▶ [Your goal]: Which lines below contain the word "Options"? Copy each of them.

▶ [Material for this task]:
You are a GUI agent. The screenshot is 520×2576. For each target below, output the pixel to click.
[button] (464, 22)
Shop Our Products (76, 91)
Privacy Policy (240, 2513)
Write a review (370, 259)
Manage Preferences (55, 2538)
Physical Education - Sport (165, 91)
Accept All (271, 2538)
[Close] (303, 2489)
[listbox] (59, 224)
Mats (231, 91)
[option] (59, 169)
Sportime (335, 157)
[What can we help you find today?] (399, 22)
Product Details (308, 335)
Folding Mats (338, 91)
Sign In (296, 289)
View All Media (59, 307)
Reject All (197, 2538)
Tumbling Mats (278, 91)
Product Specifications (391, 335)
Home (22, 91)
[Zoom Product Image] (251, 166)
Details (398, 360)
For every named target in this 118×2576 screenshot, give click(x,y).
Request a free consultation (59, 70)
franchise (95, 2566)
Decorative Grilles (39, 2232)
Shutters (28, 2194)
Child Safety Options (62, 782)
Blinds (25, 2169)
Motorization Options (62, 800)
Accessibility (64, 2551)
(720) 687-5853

▶ [Reply to the exercise]:
Child Safety Options (62, 782)
Motorization Options (62, 800)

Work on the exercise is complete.